Selected extract:
·····
Amazon Now Encircles the Philadelphia Region with Over 50 Warehouses

When Connor Lord first arrived at the Amazon Fulfillment Center in West Deptford Township, he was staggered by the sheer size of the place. After driving through the traffic light to the north of the warehouse, its massive bulk dwarfed everything else in this stretch of suburban South Jersey.

“It’s intimidating at first seeing this big building, it looked twice the size of the Linc,” said Lord, who worked as an apprentice carpenter at the Eagles stadium.

By square footage, none of Amazon’s facilities in the Philadelphia area can match Lincoln Financial Field. But the company has infrastructure under construction in the region that comes close to the stadium’s size, like a forthcoming mega-warehouse in New Castle, Del., or the new fulfillment center in Carneys Point, New Jersey, down the river from the West Deptford facility.
·····
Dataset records

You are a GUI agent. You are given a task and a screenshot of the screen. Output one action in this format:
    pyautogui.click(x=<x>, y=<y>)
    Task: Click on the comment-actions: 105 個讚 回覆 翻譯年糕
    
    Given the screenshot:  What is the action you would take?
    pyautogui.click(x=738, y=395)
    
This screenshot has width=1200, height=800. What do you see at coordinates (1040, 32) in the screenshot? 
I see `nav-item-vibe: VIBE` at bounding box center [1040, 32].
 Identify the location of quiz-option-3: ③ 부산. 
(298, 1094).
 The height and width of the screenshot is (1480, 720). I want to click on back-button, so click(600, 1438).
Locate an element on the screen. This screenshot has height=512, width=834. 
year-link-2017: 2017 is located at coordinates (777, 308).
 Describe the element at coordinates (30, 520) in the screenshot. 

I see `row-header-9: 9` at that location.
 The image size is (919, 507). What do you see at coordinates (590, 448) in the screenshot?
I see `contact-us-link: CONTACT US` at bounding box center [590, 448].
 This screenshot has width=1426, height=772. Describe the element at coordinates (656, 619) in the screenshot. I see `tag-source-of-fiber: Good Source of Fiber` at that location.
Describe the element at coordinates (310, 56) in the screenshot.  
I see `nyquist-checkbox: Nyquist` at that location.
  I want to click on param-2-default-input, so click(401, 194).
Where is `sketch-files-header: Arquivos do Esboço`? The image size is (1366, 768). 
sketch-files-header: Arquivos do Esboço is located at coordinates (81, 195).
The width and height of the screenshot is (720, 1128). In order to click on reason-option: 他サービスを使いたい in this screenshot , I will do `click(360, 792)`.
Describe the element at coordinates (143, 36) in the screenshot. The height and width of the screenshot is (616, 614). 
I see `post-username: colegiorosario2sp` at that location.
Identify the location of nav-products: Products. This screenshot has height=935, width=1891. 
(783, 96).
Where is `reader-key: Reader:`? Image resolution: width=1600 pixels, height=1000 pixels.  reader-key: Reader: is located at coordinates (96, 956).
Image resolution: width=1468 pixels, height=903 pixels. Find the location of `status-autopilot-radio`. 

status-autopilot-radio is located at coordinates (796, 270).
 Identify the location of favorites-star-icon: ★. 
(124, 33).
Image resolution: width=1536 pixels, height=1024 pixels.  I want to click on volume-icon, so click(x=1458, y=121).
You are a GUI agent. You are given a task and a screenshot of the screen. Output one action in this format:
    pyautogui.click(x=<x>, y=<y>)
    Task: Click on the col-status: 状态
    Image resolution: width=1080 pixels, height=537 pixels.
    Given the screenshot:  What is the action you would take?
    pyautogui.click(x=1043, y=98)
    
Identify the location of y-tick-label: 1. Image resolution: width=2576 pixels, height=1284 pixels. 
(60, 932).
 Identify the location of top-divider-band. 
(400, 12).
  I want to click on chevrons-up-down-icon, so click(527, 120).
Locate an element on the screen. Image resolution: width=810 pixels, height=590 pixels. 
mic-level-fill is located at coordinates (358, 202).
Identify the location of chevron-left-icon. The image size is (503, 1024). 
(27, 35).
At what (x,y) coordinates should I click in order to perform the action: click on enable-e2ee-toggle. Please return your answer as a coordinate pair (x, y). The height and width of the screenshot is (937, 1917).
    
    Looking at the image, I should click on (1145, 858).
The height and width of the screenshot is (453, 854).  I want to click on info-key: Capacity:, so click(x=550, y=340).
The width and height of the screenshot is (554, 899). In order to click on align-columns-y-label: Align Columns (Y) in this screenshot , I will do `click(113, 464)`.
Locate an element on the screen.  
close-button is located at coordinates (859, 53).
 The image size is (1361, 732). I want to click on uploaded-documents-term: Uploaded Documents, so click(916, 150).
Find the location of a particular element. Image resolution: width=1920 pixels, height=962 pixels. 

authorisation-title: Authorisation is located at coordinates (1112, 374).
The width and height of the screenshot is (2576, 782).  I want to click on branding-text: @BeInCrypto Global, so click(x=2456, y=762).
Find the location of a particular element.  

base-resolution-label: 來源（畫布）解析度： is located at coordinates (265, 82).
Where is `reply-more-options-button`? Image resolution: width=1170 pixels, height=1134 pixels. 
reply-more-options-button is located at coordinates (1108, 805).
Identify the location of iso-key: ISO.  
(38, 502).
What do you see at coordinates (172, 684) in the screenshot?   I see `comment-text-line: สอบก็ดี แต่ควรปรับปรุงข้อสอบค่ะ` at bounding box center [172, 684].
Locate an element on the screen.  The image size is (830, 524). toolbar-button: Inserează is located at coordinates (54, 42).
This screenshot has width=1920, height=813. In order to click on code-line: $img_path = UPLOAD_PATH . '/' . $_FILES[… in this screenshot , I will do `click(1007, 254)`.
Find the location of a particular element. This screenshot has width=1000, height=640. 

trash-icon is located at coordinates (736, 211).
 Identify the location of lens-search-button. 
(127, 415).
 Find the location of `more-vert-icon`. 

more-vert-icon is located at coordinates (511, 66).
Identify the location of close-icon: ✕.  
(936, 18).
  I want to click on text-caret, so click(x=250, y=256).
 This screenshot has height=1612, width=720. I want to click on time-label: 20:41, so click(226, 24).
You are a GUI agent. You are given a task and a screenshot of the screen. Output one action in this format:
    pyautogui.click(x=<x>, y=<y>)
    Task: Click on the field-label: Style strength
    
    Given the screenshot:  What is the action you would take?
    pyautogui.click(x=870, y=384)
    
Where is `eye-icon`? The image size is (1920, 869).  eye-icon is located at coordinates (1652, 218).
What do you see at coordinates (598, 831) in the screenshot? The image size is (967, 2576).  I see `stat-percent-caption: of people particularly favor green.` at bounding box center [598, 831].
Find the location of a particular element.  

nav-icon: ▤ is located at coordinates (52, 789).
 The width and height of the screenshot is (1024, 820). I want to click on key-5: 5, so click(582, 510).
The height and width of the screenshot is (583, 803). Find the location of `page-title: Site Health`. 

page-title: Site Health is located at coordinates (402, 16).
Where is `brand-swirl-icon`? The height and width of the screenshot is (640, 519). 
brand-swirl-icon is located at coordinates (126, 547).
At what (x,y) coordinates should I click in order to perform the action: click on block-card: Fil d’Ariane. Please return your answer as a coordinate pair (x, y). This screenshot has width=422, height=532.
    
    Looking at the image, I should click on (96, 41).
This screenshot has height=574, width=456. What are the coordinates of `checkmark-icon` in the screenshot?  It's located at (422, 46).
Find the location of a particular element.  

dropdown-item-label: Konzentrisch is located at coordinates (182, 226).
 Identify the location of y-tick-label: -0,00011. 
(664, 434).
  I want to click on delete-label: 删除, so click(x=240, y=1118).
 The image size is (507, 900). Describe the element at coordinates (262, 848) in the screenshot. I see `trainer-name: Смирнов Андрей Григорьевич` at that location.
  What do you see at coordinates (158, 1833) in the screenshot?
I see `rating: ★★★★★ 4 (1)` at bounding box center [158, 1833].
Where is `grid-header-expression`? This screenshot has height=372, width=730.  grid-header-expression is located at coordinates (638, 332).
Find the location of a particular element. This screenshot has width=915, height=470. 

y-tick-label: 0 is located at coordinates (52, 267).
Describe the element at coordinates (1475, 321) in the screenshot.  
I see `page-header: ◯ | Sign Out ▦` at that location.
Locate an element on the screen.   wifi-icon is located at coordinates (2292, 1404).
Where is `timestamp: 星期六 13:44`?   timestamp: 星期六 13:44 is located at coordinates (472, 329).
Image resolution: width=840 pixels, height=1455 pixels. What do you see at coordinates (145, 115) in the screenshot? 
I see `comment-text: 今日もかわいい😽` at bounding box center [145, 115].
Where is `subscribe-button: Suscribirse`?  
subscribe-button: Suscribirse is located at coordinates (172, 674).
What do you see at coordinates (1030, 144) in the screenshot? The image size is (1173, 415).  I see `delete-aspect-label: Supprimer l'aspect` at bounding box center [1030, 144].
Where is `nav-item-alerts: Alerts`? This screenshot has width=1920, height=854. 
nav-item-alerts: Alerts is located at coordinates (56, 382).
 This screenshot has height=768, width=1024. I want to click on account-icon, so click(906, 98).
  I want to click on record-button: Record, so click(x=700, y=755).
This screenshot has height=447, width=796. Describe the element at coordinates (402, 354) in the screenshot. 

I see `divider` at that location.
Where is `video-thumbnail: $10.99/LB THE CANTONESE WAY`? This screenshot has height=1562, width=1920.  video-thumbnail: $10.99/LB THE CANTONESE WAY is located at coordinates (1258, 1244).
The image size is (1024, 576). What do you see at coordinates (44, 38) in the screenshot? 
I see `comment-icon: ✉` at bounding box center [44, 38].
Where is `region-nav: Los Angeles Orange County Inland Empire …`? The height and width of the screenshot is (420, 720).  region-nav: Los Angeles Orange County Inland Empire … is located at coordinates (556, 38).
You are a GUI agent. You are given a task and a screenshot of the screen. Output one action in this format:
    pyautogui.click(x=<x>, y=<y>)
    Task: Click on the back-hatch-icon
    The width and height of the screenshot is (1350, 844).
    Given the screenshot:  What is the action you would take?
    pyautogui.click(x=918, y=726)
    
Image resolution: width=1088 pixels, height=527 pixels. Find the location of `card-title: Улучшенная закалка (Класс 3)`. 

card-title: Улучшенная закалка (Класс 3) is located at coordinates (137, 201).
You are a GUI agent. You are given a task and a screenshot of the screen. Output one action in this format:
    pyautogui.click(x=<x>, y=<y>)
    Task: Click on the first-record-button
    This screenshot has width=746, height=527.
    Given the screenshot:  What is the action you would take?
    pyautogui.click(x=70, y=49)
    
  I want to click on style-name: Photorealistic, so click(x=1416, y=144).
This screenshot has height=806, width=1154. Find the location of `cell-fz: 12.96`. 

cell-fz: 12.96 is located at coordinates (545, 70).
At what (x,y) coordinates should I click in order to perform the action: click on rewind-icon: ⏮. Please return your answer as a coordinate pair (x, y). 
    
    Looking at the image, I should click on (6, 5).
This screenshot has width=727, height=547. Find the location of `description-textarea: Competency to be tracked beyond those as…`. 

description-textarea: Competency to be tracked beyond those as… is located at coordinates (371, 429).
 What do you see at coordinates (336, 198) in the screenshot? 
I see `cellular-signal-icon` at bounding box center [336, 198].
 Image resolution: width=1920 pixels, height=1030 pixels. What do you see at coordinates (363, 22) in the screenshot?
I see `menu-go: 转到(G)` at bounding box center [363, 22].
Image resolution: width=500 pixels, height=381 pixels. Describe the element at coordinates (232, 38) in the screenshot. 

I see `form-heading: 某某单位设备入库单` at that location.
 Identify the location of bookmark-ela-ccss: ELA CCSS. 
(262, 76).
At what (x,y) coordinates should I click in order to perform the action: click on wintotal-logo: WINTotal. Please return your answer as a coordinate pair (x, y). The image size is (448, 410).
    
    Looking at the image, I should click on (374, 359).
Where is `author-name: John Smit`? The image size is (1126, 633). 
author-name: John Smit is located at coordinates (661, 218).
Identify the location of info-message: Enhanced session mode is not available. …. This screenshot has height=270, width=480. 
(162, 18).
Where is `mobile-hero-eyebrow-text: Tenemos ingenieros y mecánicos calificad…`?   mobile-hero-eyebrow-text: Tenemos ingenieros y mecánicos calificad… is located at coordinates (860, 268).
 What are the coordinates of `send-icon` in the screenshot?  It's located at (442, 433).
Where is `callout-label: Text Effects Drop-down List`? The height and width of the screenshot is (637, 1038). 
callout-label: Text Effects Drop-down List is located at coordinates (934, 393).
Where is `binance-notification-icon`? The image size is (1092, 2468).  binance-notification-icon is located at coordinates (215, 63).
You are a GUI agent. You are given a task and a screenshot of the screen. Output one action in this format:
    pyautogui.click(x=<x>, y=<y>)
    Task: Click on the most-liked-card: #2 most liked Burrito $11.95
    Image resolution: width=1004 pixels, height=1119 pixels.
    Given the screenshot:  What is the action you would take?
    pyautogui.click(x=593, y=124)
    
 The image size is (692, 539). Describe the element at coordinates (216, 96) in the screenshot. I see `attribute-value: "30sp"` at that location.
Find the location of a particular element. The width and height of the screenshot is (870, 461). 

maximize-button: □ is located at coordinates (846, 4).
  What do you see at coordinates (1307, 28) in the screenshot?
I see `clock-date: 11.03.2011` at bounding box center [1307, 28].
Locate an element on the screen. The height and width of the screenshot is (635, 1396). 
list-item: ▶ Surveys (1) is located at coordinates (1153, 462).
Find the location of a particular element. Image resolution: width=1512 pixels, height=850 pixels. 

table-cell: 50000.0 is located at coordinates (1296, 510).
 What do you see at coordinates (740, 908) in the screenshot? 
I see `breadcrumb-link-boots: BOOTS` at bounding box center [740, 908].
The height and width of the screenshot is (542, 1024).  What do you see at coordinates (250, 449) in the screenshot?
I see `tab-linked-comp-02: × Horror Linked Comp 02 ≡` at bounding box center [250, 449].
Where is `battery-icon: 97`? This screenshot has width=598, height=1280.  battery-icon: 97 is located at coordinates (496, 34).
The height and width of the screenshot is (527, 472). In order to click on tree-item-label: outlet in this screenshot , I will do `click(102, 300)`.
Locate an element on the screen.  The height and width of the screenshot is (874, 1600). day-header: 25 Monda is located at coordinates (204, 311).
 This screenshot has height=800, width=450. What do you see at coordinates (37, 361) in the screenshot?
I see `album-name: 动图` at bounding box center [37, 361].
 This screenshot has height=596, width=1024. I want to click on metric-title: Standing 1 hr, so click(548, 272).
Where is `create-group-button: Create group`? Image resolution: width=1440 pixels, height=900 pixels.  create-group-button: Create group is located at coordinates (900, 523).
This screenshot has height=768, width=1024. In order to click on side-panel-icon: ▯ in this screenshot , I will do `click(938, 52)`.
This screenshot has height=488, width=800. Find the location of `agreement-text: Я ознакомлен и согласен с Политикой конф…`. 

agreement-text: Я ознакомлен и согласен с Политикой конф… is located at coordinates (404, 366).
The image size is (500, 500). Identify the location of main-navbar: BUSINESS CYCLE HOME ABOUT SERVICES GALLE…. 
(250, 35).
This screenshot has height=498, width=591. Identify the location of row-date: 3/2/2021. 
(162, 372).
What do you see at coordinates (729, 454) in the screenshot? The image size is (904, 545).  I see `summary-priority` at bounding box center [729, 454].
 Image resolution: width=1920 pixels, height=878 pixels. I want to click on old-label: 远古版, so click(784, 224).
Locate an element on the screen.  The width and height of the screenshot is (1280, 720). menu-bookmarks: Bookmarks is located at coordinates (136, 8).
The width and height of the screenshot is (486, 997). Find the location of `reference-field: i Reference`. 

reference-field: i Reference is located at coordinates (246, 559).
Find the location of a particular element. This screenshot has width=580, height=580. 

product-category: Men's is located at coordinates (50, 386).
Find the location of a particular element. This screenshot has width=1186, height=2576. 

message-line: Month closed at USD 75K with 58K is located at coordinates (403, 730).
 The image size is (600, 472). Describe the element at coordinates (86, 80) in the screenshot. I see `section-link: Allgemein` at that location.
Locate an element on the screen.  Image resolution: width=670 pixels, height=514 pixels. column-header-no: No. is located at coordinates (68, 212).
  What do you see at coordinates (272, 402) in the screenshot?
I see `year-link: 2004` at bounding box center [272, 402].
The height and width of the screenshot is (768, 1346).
·····
Work order:
Answer these questions about the article on Amazon's Philadelphia-area warehouses:
(a) At which stadium did Connor Lord work as an apprentice carpenter?
(b) In what town is Amazon's forthcoming mega-warehouse being built?
(c) Which new Amazon facility lies down the river from the West Deptford facility?

Task output:
(a) The Eagles stadium, Lincoln Financial Field (the Linc)
(b) New Castle, Del.
(c) The new fulfillment center in Carneys Point, New Jersey